Print the data below exactly, but only the lines from the one containing "Click the テンプレート名 input field" down to the one containing "You are a computer-use agent. The image size is (953, 438).", inclusive.

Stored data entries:
--------
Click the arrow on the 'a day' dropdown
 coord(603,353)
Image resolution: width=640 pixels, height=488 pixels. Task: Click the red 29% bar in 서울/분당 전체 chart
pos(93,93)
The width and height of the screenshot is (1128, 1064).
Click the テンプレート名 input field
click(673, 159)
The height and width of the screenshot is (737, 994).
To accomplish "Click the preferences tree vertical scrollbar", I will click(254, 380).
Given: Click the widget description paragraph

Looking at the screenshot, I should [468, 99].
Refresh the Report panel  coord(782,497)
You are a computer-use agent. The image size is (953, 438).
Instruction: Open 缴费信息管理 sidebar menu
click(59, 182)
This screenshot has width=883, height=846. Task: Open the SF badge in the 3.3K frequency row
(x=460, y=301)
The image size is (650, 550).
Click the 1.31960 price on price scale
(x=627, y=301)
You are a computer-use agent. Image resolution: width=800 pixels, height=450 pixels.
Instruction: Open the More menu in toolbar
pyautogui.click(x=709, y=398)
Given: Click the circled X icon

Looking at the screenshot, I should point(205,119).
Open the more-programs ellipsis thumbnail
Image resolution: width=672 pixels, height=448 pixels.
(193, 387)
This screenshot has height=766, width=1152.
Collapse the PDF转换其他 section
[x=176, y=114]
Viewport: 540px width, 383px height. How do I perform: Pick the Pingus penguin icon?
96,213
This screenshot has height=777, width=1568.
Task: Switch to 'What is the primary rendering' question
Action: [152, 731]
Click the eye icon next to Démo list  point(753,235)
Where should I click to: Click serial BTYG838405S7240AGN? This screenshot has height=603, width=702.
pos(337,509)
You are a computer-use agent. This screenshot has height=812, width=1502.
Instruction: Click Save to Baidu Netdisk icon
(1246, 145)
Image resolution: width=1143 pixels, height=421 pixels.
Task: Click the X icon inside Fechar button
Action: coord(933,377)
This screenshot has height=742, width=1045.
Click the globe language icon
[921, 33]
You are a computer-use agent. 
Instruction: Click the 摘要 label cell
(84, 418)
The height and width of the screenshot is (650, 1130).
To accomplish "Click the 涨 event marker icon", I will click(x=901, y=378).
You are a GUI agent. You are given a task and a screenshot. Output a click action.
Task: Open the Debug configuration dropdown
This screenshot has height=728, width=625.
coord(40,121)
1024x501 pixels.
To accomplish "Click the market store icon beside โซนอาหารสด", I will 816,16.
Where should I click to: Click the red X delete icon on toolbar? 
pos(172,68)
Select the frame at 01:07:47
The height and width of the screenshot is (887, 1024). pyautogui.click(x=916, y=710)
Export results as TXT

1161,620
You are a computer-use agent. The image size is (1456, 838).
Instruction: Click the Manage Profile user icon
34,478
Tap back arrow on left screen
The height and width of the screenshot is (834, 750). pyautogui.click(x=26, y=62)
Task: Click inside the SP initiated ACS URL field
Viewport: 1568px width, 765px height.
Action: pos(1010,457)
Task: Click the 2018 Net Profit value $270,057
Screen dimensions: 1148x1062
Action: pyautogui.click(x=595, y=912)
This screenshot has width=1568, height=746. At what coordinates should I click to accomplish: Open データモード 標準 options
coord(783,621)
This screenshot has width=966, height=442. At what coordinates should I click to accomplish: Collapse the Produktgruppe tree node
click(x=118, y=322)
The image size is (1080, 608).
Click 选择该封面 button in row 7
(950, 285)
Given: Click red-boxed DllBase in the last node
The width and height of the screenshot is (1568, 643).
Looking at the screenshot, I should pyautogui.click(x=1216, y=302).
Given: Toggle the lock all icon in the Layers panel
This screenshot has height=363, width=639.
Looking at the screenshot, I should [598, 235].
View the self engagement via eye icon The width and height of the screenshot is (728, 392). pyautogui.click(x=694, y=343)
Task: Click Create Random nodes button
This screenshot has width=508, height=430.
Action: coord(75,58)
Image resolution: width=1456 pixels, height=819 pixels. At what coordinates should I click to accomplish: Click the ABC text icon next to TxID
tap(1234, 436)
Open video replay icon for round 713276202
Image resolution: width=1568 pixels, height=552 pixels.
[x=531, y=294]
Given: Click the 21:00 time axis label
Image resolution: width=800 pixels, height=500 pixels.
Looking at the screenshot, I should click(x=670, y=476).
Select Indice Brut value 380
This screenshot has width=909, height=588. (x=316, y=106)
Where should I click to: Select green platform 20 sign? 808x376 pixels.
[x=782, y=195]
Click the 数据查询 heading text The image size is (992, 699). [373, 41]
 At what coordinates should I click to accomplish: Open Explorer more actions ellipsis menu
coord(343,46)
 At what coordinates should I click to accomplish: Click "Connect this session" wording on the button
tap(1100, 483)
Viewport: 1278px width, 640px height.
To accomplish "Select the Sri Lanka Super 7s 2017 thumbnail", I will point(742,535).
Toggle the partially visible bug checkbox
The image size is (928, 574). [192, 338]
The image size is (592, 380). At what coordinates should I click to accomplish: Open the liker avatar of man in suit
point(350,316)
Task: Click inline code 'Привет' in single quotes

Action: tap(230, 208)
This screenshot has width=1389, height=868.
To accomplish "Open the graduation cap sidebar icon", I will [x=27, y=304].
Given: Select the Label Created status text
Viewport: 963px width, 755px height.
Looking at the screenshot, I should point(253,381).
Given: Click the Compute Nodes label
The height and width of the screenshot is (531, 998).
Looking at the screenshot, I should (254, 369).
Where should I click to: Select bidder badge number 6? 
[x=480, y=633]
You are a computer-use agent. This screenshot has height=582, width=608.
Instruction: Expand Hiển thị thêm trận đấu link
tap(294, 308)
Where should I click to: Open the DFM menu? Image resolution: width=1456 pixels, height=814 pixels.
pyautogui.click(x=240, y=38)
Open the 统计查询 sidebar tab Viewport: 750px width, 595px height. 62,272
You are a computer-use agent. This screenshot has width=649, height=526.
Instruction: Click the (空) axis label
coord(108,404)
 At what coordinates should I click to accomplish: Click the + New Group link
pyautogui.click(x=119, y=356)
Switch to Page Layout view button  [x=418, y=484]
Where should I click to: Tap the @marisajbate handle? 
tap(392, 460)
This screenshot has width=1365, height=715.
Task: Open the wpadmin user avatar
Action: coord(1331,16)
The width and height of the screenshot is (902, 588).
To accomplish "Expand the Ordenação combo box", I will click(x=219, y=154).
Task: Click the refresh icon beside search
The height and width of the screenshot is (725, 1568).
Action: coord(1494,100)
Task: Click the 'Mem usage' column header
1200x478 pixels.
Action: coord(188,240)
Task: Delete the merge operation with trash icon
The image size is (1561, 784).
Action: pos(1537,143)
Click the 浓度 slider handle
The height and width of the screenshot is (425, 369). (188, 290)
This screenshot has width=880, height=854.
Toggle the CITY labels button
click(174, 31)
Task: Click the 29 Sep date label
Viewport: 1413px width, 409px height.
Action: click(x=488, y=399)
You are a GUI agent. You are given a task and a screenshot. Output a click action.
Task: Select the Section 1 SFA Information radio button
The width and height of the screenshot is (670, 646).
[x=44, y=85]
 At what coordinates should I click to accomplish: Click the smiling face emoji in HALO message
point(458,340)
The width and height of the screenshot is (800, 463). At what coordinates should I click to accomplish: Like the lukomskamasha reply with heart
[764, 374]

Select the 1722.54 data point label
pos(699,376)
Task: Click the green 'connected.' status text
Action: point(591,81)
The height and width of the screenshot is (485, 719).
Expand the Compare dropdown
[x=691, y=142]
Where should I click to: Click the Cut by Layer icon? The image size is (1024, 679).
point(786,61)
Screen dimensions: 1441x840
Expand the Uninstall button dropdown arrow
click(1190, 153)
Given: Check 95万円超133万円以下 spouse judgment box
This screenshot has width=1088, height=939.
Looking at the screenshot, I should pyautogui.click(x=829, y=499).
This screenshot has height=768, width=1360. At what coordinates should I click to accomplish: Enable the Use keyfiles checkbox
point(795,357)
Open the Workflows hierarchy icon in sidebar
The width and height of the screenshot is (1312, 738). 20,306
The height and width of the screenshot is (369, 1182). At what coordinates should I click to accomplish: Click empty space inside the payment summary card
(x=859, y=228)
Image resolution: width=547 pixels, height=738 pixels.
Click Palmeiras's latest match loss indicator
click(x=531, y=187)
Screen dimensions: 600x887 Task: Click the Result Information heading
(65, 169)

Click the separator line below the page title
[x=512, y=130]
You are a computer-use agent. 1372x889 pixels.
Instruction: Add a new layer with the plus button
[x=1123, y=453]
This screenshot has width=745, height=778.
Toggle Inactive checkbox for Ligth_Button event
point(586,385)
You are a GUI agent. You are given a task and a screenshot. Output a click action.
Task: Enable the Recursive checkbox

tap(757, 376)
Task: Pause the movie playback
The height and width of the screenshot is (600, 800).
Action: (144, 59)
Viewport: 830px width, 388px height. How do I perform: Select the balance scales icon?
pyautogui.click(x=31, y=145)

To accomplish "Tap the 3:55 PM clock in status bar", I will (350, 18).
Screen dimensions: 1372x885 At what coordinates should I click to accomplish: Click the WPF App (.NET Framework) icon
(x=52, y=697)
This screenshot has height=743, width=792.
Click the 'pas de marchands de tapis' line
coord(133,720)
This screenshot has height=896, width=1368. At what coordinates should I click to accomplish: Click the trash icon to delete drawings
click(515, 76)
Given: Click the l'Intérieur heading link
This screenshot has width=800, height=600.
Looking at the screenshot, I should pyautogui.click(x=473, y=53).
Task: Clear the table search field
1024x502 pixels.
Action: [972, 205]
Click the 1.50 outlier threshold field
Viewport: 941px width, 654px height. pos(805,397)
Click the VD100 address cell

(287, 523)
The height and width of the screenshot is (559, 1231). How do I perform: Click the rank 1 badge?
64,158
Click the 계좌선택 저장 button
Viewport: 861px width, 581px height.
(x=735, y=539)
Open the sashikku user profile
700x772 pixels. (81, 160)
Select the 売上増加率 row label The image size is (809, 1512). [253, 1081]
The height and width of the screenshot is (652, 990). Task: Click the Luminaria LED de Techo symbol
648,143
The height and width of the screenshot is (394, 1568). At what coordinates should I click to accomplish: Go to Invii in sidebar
--------
SOLUTION FOR THIS TASK:
Click the テンプレート名 input field
click(673, 159)
The height and width of the screenshot is (737, 994).
To accomplish "Click the preferences tree vertical scrollbar", I will click(254, 380).
Given: Click the widget description paragraph

Looking at the screenshot, I should [468, 99].
Refresh the Report panel  coord(782,497)
You are a computer-use agent. The image size is (953, 438).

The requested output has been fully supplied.